Every tiny element that made “Pee-Wee’s Playhouse” insanely enjoyable on TV has been scrupulously recreated on the stage, starting with the spiky-haired guy with the too-small grey suit, red bowtie, and crazy laugh and extending to all the beloved characters, both flesh-and-blood creatures and puppets. It’s one thing for the audience to cheer at the sight of Miss Yvonnne (Lynne Marie Stewart) and Jambi (the genie in the box played by John Paragon). But when Chairry, and Pterri the Pterodactyl, and even Pee-Wee’s beloved ball of foil get entrance applause, you have to marvel at the bizarre universe that Paul Reubens has gotten the world to accept. 

The Broadway show crams into 90 minutes tons of the most familiar features and favorite lines of “Pee-Wee’s Playhouse” – a magic word that cues the audience to scream, a Penny cartoon, and playground chants like “I know you are but what am I?” There’s a storyline of sorts, tracing Pee-Wee’s heartfelt wish that he could fly, and a few updated running jokes. One of them has to do with fragrances (“I’m wearing some toilet water! It was an accident”) and another has to do with the havoc unleashed when a character as ADD as Pee-Wee gets a computer and goes online. He goes from his first e-mail to his first IM to manically repeating “ttyl! Lol! Ttyl! Lol!” in about a minute and a half, until the system crashes, and the lights go out in the theater. This sets up an ingenious new blackout sequence in which the characters stumble around in the dark making the kind of remarks that mean one thing to kids and another to (dirty-minded) adults. Magic Screen: “That’s not a flashlight…That’s not my belly-button either!” And when the lights come up, how come Fireman Phineas is hastily adjusting his uniform?

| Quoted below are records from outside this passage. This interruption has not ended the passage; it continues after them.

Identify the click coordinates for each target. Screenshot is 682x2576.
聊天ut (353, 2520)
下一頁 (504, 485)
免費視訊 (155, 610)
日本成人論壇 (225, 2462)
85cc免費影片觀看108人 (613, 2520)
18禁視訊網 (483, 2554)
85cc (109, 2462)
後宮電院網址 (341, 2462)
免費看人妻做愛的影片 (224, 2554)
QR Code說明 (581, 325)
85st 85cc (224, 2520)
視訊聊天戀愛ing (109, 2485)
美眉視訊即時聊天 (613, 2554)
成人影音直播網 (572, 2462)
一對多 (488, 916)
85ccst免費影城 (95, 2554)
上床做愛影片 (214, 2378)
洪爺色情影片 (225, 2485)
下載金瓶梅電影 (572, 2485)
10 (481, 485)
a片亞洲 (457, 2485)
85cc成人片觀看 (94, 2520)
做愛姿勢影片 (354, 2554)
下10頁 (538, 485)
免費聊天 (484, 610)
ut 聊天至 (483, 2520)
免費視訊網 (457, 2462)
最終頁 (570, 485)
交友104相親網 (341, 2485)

For the Broadway production, the original “Pee-Wee’s Playhouse” team has been augmented by a couple of inventive young artists, the brilliant puppetmaster Basil Twist (of “Symphonie Fantastique” fame) and director Alex Timbers (“Bloody Bloody Andrew Jackson”), whose contributions help make the show feel fresh and alive in the theater. Does the show mean anything to someone who’s not in the cult? I confess that I’m in no position to guess that. I couldn’t help thinking of “Spamalot,” a show that ran for a couple of years and won a lot of awards but for me was a weird exercise giving pleasure only to Monty Python fans who showed up to cheer bits they’d already enjoyed in the past. But in that case, I was on the outside looking in. My experience from inside the world of “The Pee-Wee Herman Show” was pretty much unadulterated joy.